• **SET PROBLEM**
Answer these questions about the forum post below.
1. Under the problem statement, what must the last three digits of m be?
2. In Case 1, what congruence modulo n is m chosen to satisfy?
3. In Case 2, why does it suffice to show that m is coprime to k?
===== GIVEN TEXT =====
Can someone grade my proof for this problem:
Let $n$ be a positive integer. Prove that there exists a positive integer $m > 1000$ with the following two properties: $m$'s last 3 digits are 007, and $m$ is relatively prime to $n$.
Proof: Consider $2$ cases, $\gcd(n, 1000) = 1$, and $\gcd(n, 1000) > 1$.
Case 1: $\gcd (n, 1000) = 1$. Let us choose an $m$ such that $$m \equiv 1 \pmod{n}.$$ We also know that $m \equiv 7 \pmod{1000}$. By the Chinese Remainder Theorem (CRT), we can guarantee the existence of such an $m$ since $n$ and $1000$ are relatively prime.
Case 2: $\gcd(n, 1000) > 1$. This case implies $n$ is divisible by $2$ or $5$. Thus we let rewrite $n$ as $n=2^x 5^y k$, where $x, y > 0$, and $\gcd(k, 1000) = 1$. Note that it suffices to show that $m$ is coprime to $k$, since $m$ is already coprime to $2$ and $5$ (ends in $007$). We can choose an $m$ that is congruent to $1 \pmod k$. We have the system $$\begin{cases} m\equiv 7 \pmod{1000} & \\ m\equiv 1 \pmod{k} \end{cases}.$$ By CRT, we are guaranteed a solution for such an $m$, and thus we are done. $\blacksquare$
===== GIVEN MATERIAL =====
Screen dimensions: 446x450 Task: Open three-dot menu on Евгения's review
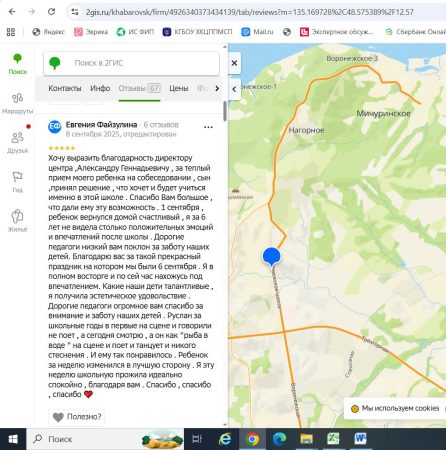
=====
• **RESULT OF THE EXERCISE**
1. 007
2. m ≡ 1 (mod n)
3. Because m is already coprime to 2 and 5, since it ends in 007.